**Work to be completed**
For the entries that follow, give the number of lines holding the string "green" and nothing more.

**Information provided**
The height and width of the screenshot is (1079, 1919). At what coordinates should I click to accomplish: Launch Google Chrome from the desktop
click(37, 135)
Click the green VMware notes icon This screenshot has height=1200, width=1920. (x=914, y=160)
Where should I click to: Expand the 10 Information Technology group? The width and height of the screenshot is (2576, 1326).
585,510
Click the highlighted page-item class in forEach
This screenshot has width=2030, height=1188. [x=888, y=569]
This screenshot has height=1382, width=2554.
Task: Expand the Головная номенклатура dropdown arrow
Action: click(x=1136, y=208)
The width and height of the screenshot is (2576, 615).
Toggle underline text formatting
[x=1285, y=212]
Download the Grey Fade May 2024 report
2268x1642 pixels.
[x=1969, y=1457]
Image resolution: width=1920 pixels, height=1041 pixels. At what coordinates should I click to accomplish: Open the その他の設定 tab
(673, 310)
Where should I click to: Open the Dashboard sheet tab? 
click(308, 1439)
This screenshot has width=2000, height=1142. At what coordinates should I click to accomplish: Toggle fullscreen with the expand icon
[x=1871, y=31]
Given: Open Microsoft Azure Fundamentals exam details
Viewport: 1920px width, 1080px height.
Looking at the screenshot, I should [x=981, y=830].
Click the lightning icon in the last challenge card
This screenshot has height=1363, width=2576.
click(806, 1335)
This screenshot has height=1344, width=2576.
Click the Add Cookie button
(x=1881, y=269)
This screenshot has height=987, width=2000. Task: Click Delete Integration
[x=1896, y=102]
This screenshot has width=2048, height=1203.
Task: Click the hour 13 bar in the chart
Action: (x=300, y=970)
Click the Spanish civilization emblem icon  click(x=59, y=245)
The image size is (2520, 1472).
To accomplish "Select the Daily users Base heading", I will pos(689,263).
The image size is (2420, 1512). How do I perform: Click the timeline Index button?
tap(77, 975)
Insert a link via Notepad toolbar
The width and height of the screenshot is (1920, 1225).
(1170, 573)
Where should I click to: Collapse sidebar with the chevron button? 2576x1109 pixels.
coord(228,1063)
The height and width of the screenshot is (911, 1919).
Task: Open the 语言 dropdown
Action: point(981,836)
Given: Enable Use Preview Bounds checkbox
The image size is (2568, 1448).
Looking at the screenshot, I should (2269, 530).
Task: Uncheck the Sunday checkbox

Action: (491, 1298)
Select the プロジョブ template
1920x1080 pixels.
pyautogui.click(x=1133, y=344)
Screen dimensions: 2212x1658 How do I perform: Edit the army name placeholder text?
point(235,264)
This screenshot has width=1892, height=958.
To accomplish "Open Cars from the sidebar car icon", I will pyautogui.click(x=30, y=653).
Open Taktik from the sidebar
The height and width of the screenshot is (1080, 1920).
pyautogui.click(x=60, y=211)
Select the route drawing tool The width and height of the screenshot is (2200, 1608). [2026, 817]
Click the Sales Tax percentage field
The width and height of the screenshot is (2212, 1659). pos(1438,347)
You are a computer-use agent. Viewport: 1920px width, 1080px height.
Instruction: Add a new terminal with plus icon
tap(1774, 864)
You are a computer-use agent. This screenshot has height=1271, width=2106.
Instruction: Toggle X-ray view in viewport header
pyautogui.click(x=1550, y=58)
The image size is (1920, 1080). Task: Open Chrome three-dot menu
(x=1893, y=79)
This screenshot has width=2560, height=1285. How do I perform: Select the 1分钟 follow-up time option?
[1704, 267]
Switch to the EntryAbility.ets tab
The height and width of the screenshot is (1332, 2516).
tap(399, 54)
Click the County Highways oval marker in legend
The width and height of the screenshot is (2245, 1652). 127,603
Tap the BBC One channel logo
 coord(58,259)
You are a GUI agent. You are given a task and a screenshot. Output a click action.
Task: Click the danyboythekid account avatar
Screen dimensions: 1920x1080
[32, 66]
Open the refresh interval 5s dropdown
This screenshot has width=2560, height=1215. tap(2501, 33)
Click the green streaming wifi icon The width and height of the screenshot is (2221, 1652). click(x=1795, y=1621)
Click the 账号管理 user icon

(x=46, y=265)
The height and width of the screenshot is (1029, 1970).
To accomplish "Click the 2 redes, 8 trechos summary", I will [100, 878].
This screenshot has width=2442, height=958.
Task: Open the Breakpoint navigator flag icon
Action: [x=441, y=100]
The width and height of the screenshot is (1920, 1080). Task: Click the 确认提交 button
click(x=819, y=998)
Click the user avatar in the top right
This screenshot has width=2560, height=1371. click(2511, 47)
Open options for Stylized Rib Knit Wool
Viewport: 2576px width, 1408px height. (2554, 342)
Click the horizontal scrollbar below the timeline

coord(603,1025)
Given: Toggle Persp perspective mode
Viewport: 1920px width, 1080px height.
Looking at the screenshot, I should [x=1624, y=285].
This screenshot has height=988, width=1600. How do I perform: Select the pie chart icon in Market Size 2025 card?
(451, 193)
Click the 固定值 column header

**Response**
2